The authors illustrate their method using three different parameters from a previously published cost-effectiveness analysis, in each case simulating 15,000 Monte Carlo ‘inner loops’ for each of the 99 centiles. It took me a little while to get my head around the results that are presented, so there’s still some work to do around explaining the visuals to decision-makers. Nevertheless, this approach has the potential to become standard practice.
A head-on ordinal comparison of the composite time trade-off and the better-than-dead method. Value in Health Published 19th December 2019
For years now, methodologists have been trying to find a reliable way to value health states ‘worse than dead’. The EQ-VT protocol, used to value the EQ-5D-5L, includes the composite time trade-off (cTTO).

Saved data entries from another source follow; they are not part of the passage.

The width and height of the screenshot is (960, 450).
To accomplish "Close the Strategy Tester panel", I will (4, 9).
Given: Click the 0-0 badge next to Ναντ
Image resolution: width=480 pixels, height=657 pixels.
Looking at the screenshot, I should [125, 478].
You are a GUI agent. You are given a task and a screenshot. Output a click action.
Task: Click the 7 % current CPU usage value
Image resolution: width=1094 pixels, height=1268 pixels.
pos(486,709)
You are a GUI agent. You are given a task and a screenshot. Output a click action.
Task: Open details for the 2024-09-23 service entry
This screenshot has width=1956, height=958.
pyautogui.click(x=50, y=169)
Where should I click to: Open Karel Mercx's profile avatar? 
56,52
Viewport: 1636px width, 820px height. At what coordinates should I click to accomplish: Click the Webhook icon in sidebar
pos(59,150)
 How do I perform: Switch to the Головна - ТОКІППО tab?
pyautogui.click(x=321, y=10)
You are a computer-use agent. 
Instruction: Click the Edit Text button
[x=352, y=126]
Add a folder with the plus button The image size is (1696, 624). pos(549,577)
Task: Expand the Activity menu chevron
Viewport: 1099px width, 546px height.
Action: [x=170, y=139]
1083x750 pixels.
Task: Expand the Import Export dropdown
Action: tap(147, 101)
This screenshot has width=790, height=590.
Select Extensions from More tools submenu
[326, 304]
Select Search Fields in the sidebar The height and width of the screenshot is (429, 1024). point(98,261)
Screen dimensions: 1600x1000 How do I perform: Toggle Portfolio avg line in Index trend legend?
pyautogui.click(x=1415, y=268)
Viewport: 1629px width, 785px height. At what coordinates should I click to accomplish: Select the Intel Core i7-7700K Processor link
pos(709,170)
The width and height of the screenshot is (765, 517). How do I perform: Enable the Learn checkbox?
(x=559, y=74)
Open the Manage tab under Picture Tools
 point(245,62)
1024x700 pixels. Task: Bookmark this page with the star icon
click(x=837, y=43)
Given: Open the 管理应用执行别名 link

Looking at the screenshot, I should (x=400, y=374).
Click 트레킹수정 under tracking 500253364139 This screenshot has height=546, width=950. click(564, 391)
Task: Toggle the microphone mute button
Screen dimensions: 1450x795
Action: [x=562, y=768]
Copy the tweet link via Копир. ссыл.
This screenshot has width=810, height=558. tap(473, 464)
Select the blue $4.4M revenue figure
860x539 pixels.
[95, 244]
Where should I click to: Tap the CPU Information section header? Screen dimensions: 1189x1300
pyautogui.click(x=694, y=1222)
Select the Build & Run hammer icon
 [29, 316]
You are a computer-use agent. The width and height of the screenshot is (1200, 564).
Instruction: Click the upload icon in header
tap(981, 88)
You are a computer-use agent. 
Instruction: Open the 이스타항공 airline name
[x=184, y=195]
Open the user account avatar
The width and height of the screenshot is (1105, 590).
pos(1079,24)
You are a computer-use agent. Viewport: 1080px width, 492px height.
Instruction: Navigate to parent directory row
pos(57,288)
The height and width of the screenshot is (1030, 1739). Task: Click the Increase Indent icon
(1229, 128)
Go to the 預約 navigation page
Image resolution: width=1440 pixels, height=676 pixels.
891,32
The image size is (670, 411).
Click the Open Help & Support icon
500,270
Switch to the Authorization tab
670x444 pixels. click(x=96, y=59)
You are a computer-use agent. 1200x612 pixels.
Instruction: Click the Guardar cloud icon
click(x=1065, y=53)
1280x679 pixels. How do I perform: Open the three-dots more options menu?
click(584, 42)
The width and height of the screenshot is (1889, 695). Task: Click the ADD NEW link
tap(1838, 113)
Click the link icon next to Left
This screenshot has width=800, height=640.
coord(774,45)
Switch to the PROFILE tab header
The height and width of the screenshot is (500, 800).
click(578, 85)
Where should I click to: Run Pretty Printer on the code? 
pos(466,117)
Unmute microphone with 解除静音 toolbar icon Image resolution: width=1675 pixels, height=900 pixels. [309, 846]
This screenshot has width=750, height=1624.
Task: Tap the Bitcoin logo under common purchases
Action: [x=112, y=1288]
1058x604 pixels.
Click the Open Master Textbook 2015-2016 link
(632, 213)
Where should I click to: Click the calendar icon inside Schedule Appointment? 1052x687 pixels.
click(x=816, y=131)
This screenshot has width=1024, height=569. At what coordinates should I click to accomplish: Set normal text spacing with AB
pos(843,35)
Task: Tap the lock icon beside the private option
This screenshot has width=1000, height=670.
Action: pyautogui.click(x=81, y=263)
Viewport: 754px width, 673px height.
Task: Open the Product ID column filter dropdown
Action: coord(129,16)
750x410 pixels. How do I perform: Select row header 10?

The cTTO task gives people the opportunity to trade away life years in good health to avoid having to subsequently live in a state that they have identified as being ‘worse than dead’ (i.e. they would prefer to die immediately than to live in it). An alternative approach to this is the better-than-dead method, whereby people simply compare given durations in a health state to being dead. But are these two approaches measuring the same thing? This study sought to find out.
The authors recruited a convenience sample of 200 students and asked them to value seven different EQ-5D-5L health states that were close to zero in the Dutch tariff. Each respondent completed both a cTTO task and a better-than-dead task (the order varied) for each of the seven states. The analysis then looked at the extent to which there was agreement between the two methods in terms of whether states were identified as being better or worse than dead. Agreement was measured using counts and using polychoric correlations. Unsurprisingly, agreement was higher for those states that lay further from zero in the Dutch tariff. Around zero, there was quite a bit of disagreement – only 65% agreed for state 44343. Both approaches performed similarly with respect to consistency and test-retest reliability. Overall, the authors interpret these findings as meaning that the two methods are measuring the same underlying preferences.
I don’t find that very convincing. States were more often identified as worse than dead in the better-than-dead task, with 55% valued as such, compared with 37% in the cTTO. That seems like a big difference. The authors provide a variety of possible explanations for the differences, mostly relating to the way the tasks are framed. Or it might be that the complexity of the worse-than-dead task in the cTTO is so confusing and counterintuitive that respondents (intentionally or otherwise) avoid having to do it. For me, the findings reinforce the futility of trying to value health states in relation to being dead. If a slight change in methodology prevents a group of biomedical students from giving consistent assessments of whether or not a state is worse than being dead, what hope do we have?